** Begin **

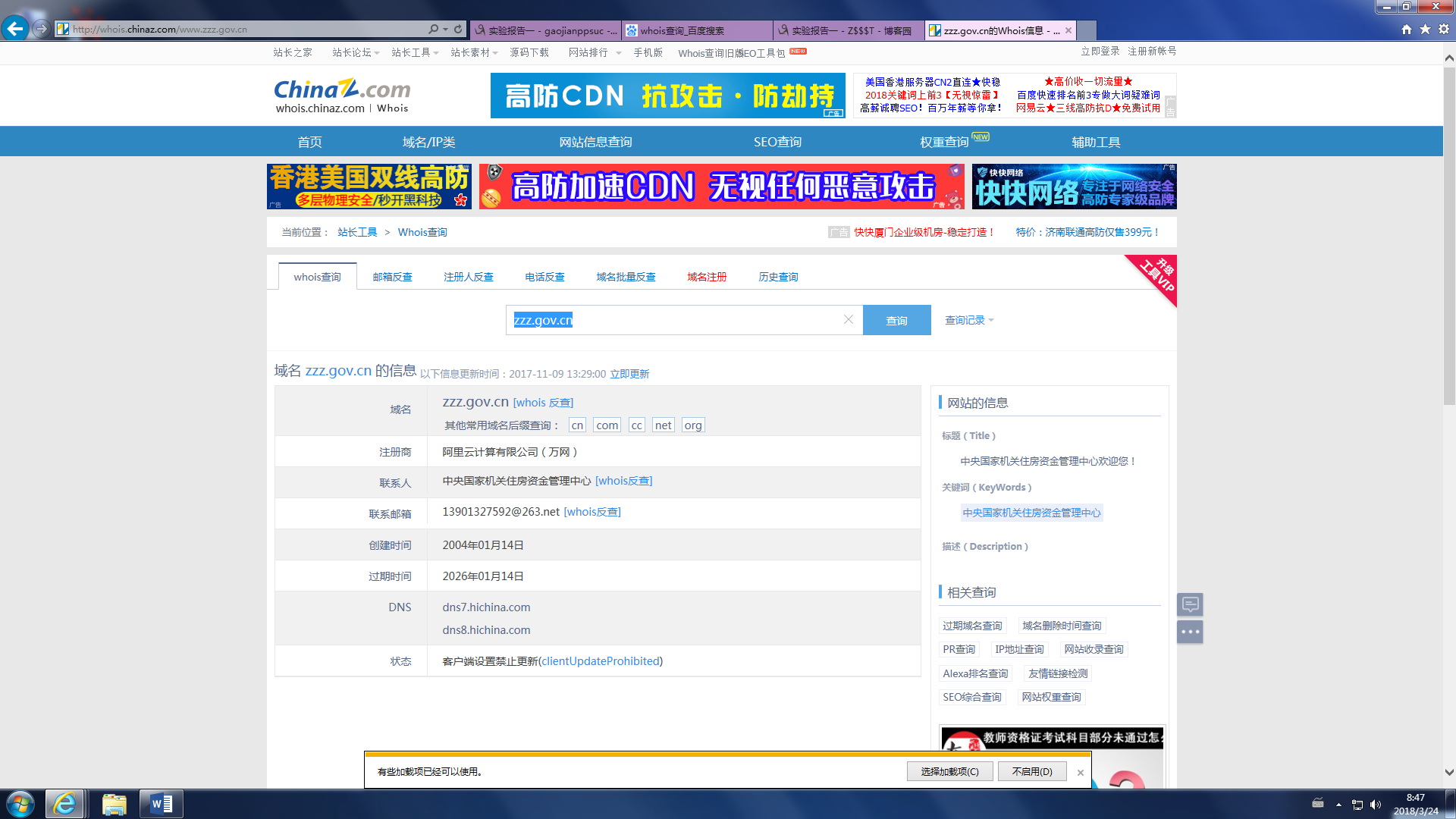This screenshot has height=819, width=1456.
Task: Click the taskbar volume speaker icon
Action: pos(1376,805)
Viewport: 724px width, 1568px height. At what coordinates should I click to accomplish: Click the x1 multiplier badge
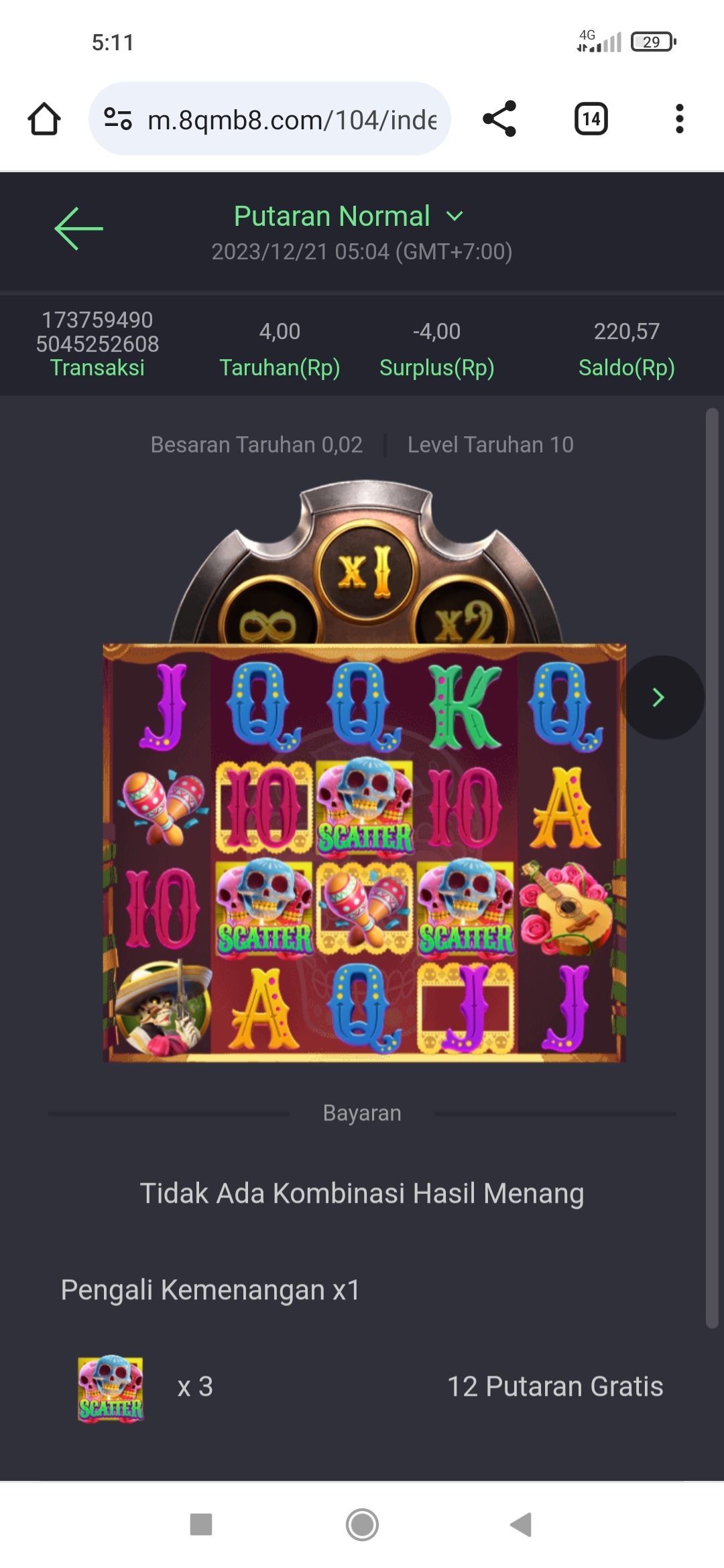pyautogui.click(x=365, y=572)
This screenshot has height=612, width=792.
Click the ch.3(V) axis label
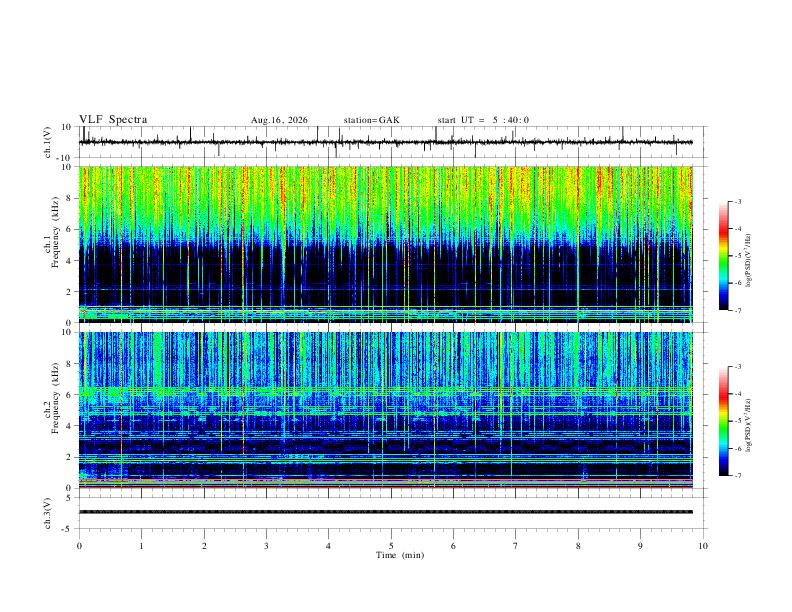pos(48,513)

** End **

# [Your instructions]
Repeat these lines word for word, but leave the pictures out of your answer.

# [Expected answer]
This screenshot has height=819, width=1456.
Task: Click the taskbar volume speaker icon
Action: pos(1376,805)
Viewport: 724px width, 1568px height. At what coordinates should I click to accomplish: Click the x1 multiplier badge
pyautogui.click(x=365, y=572)
This screenshot has height=612, width=792.
Click the ch.3(V) axis label
pos(48,513)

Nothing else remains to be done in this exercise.